Top of DOCUMENT SEGMENT

Gil Bailie quotes Michael New, writing for The Witherspoon Institute’s online publication, The Public Discourse:

Contrary to the bold claims of abortion advocates, there is no proof that legal abortion has reduced either the out-of-wedlock birthrate or the incidence of child abuse. In fact, both the out-of-wedlock birthrate and the rate of child abuse have increased since the onset of widespread legal abortion. And research claiming to show that legal abortion has reduced the crime rate has been proven flawed. Since their empirical arguments for abortion’s benefits are weak, abortion advocates today generally focus on arguments for the autonomy and liberty of women. However, as we observe the fortieth anniversary of Roe v. Wade and consider the impact of forty years of legal abortion, it is certainly worth noting that abortion advocates’ many promises for society remain unfulfilled.

Sophie Sommers responds:

ContraceptionIn 1996, the Brookings Institute published an excellent policy brief about the increased rates of out-of-wedlock births. They provided convincing evidence that the availability of contraception and abortion over the last fifty years led to the demise of “shotgun weddings.” As a result, sexual activity without commitment was increasingly expected in premarital relationships.

Bottom of DOCUMENT SEGMENT
Top of EXCERPTED RECORDS

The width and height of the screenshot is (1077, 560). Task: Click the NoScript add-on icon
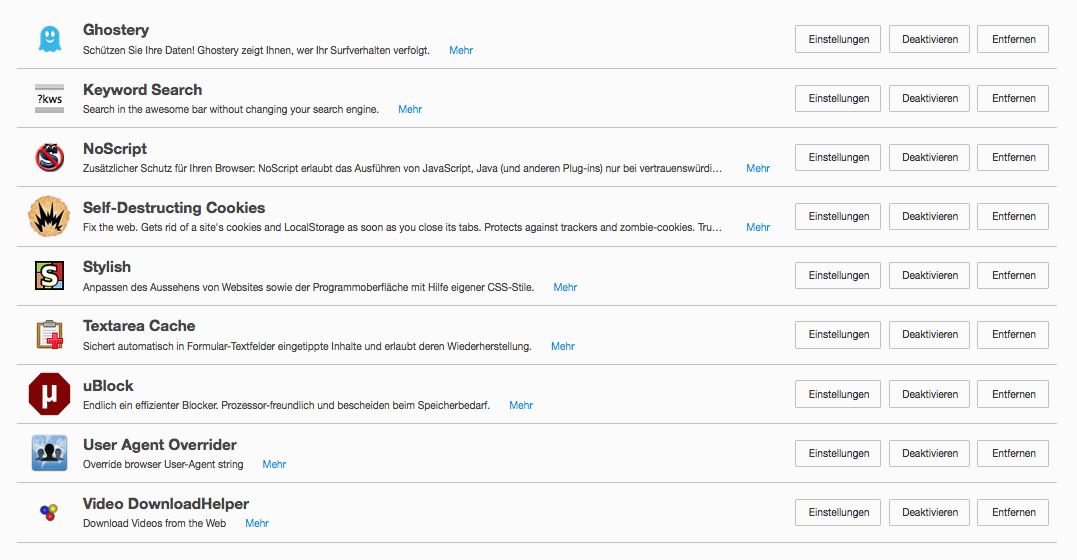coord(49,157)
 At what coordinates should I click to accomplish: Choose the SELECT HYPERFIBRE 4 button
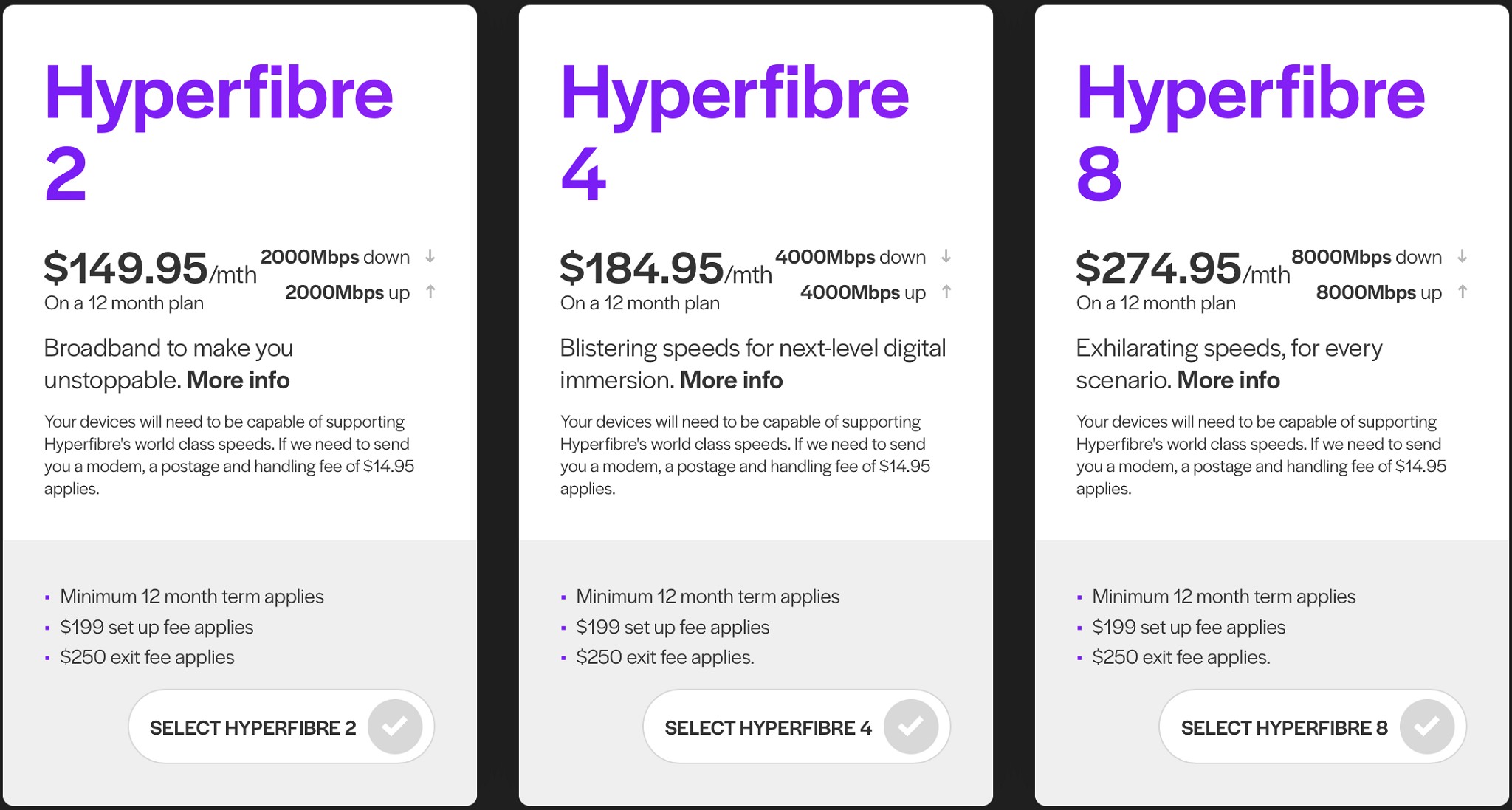point(797,727)
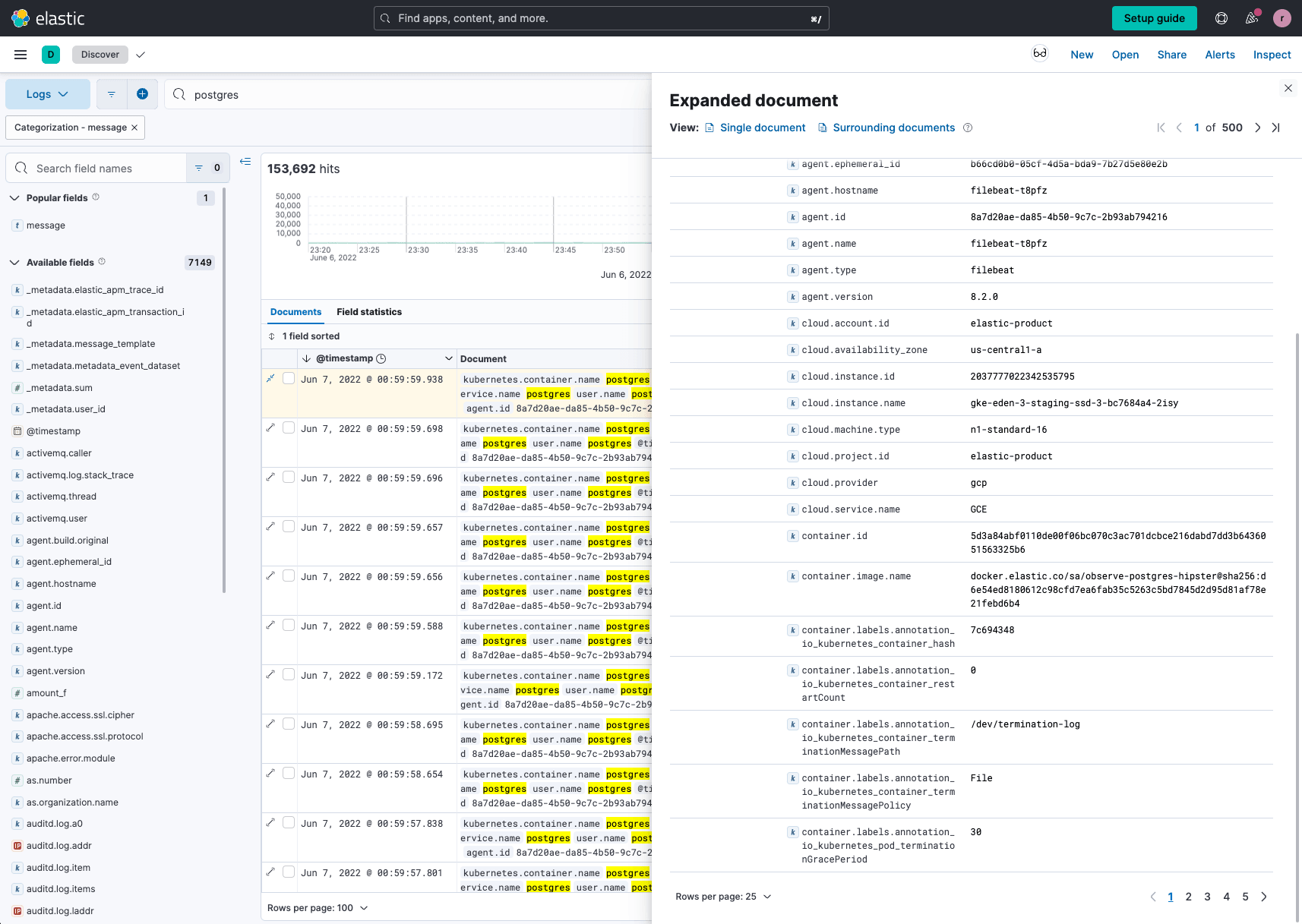
Task: Open the Logs data view dropdown
Action: [47, 94]
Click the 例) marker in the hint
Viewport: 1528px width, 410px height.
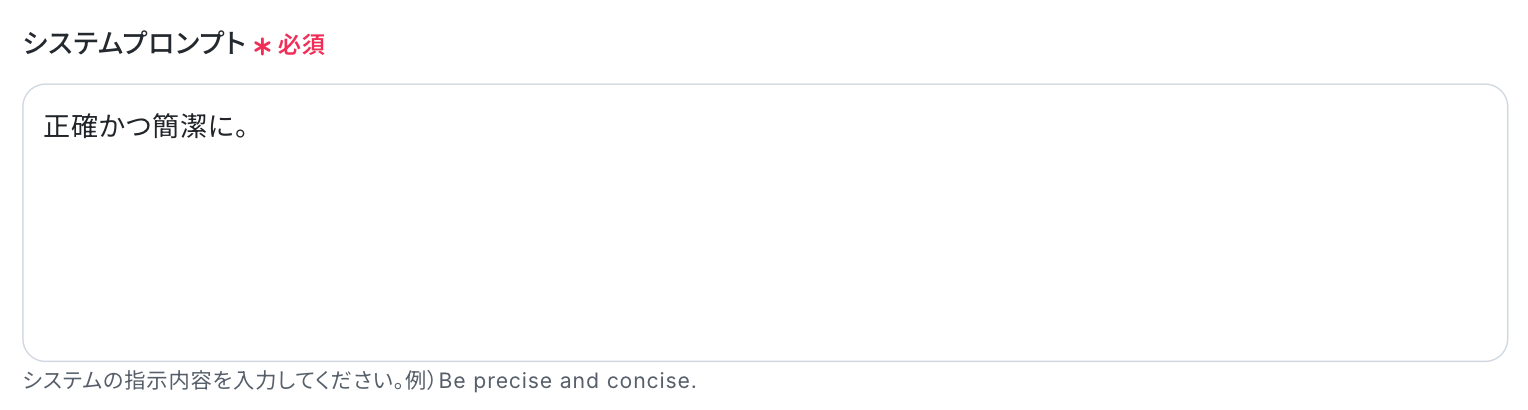coord(418,381)
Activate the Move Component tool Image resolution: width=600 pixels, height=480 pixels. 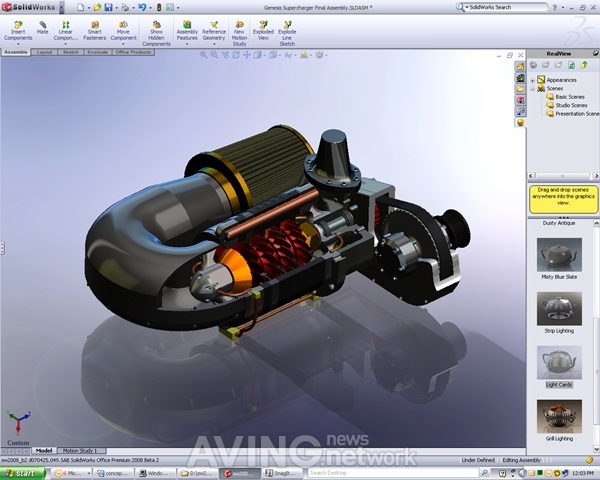(123, 31)
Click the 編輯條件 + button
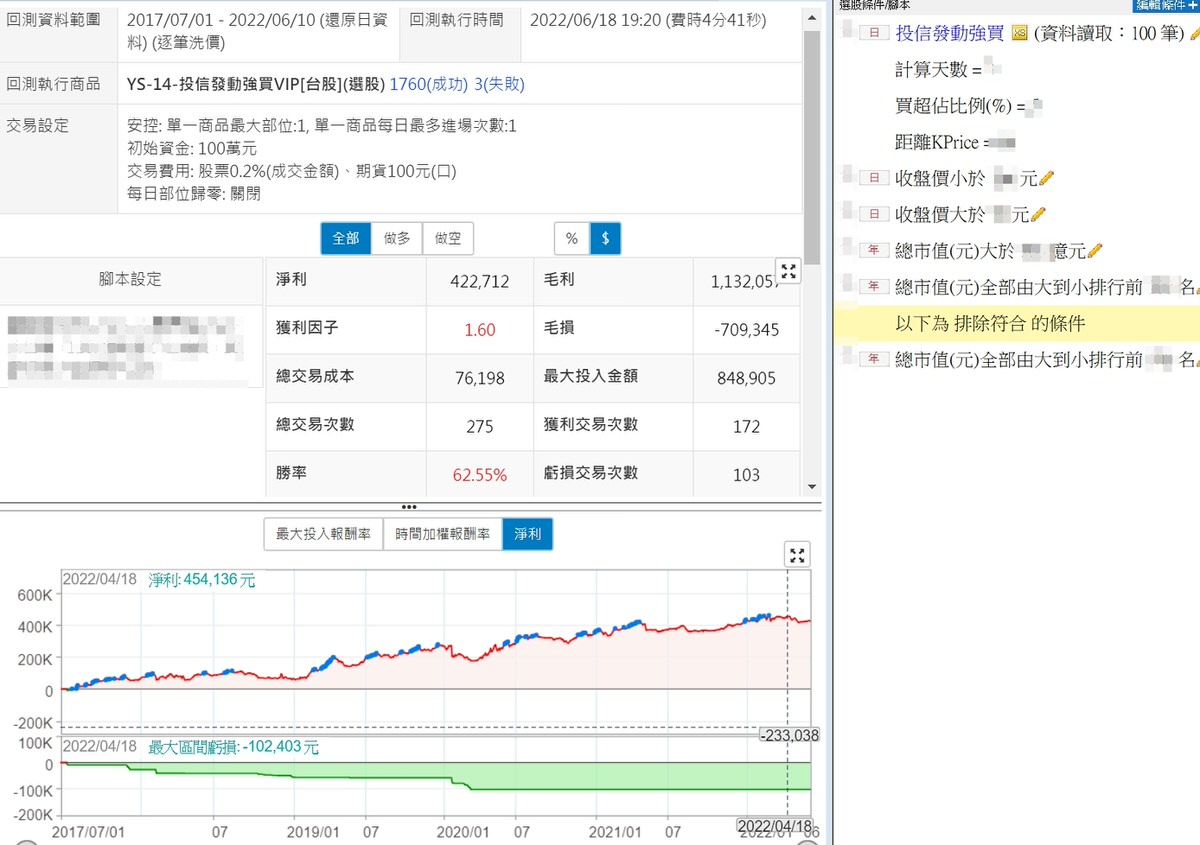The image size is (1200, 845). tap(1166, 5)
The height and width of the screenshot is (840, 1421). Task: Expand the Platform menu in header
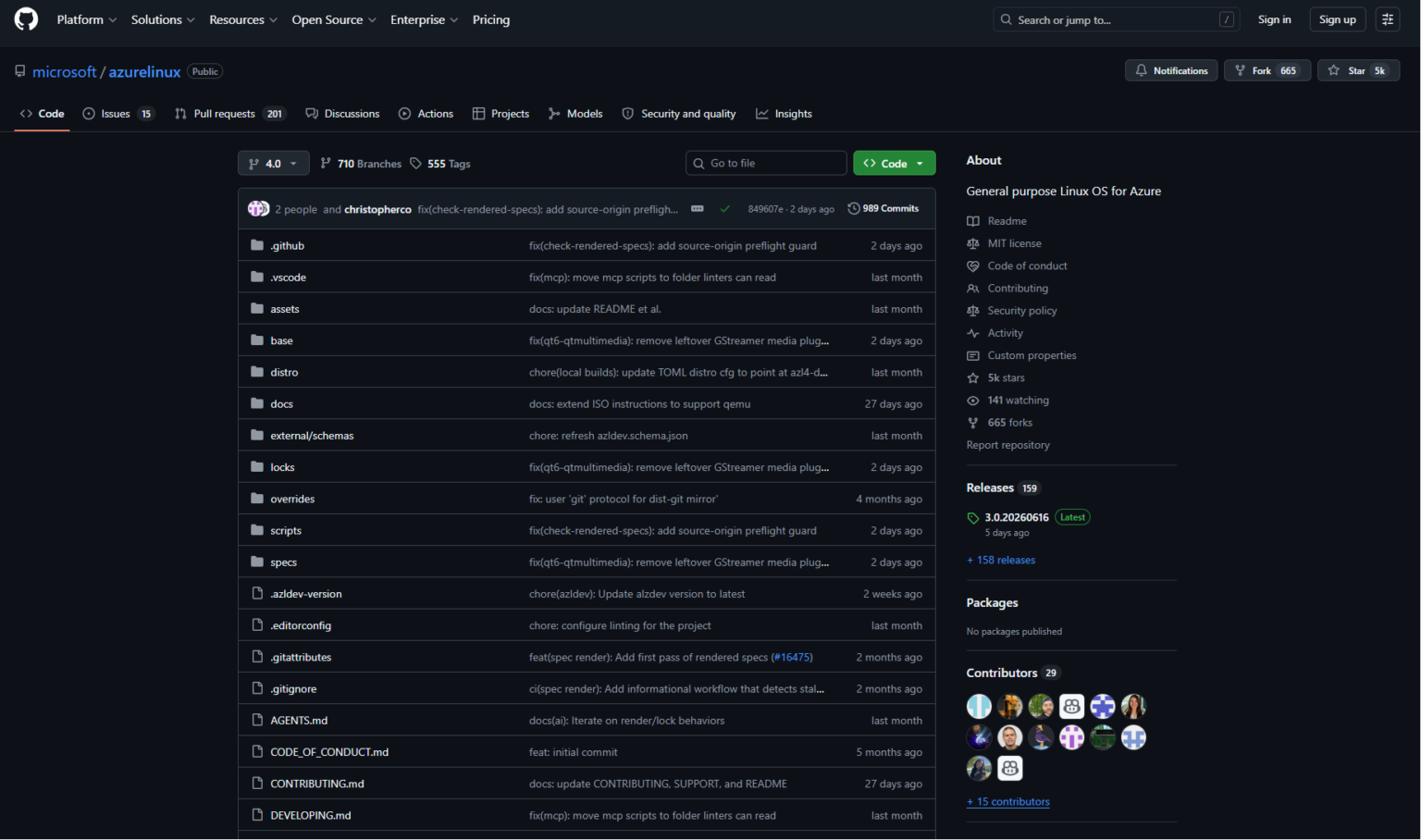click(x=87, y=19)
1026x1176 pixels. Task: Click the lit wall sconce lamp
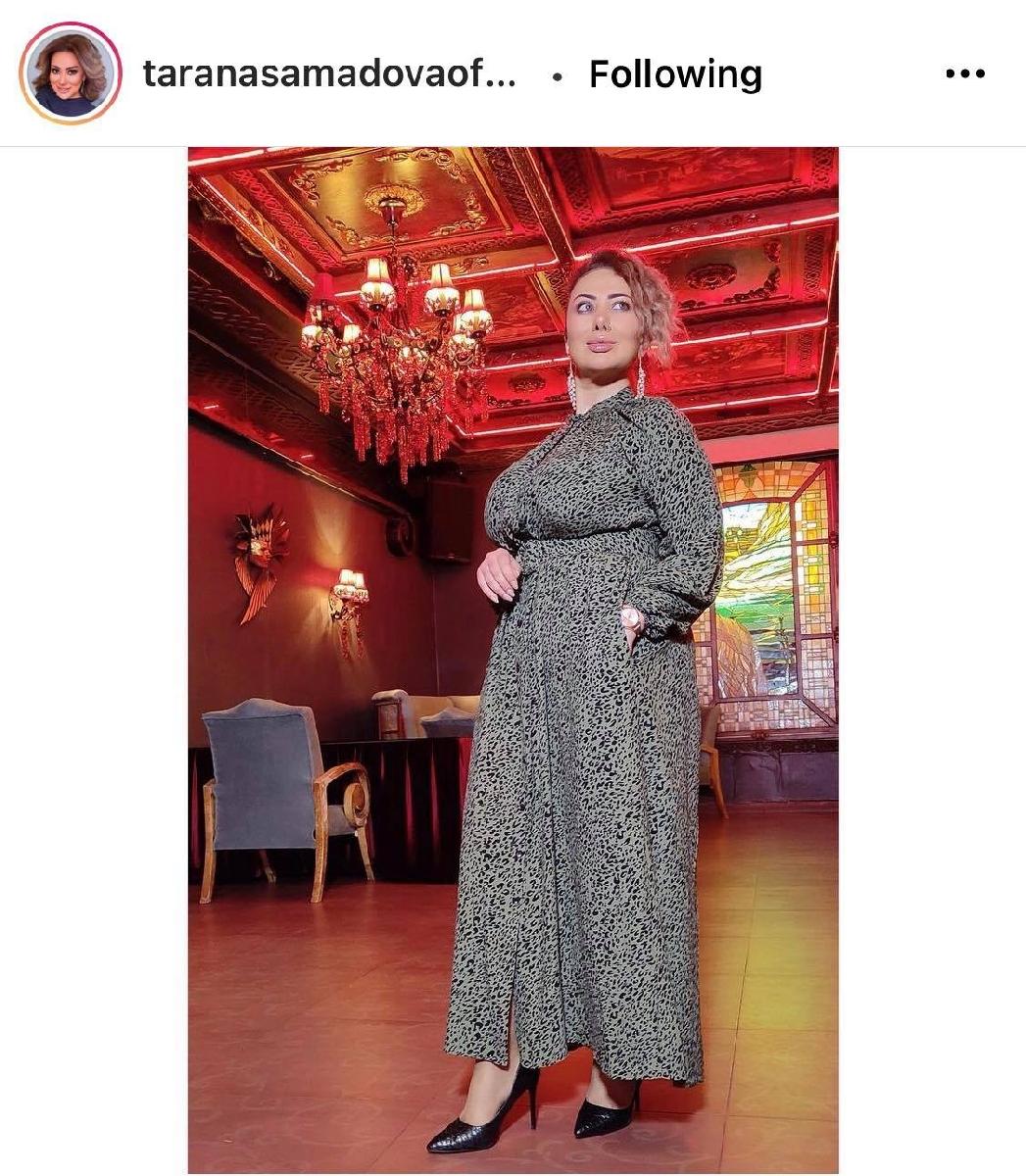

Bottom of EXCERPTED RECORDS

**REQUIRED ACTION 1:** List every person named in the excerpt on legal abortion above.
**REQUIRED ACTION 2:** Translate this sentence from the excerpt on legal abortion into Spanish: "And research claiming to show that legal abortion has reduced the crime rate has been proven flawed."

**EXERCISE RESPONSE 1:**
Gil Bailie
Michael New
Sophie Sommers

**EXERCISE RESPONSE 2:** Y se ha demostrado que la investigación que afirma mostrar que el aborto legal ha reducido la tasa de criminalidad es defectuosa.